High-Rate Quantized Matrix Multiplication II

TL;DR

This paper explores advanced quantization techniques for matrix multiplication in large language models, demonstrating near-optimal performance using waterfilling principles and analyzing basis-free schemes.

Contribution

It introduces a waterfilling-based approach to improve weight-only post-training quantization, showing near-optimality and basis independence in high-rate regimes.

Findings

WaterSIC scheme is basis free and close to the theoretical distortion limit.

GPTQ with random rotation performs near WaterSIC, within 0.1 bit for Llama-3-8B.

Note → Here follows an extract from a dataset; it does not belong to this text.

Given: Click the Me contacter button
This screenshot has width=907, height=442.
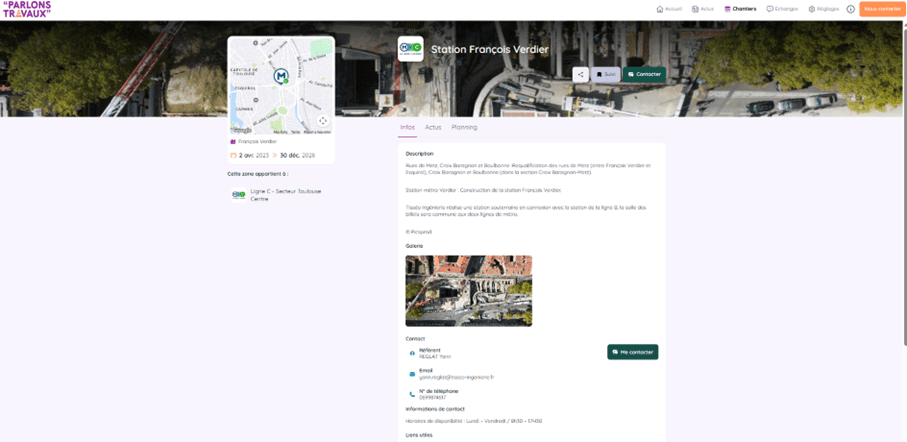Looking at the screenshot, I should pyautogui.click(x=632, y=352).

Waterfilling improves practical quantization algorithms for LLMs.

Abstract

This is the second part of the work investigating quantized matrix multiplication (MatMul). In part I we considered the case of calibration-free quantization, whereas here we discuss the setting where covariance matrix $\Sigma_X$ of the columns of the second factor is available. This setting arises in the ubiquitous task of weight-only post-training quantization of LLMs. Weight-only quantization is related to the problem of weighted mean squared error (WMSE) source coding, whose classical (reverse) waterfilling solution dictates how one should distribute rate between coordinates of the vector. We show how waterfilling can be used to improve practical LLM quantization algorithms (GPTQ), which at present allocate rate equally. A recent scheme (known as ``WaterSIC'') that only uses scalar INT quantizers is analyzed and its high-rate performance is shown to be (a) basis free (i.e., characterized by the determinant of $\Sigma_X$ and, thus, unlike existing schemes, is immune to applying random rotations); and (b) within a multiplicative factor of $\frac{2\pi e}{12}$ (or 0.25 bit/entry) of the information-theoretic distortion limit. GPTQ's performance, in turn, is affected by the choice of basis, but for a random rotation and actual $\Sigma_X$ from Llama-3-8B we find it to be within 0.1 bit (depending on the layer type) of WaterSIC, suggesting that GPTQ with random rotation is also near optimal, at least in the high-rate regime.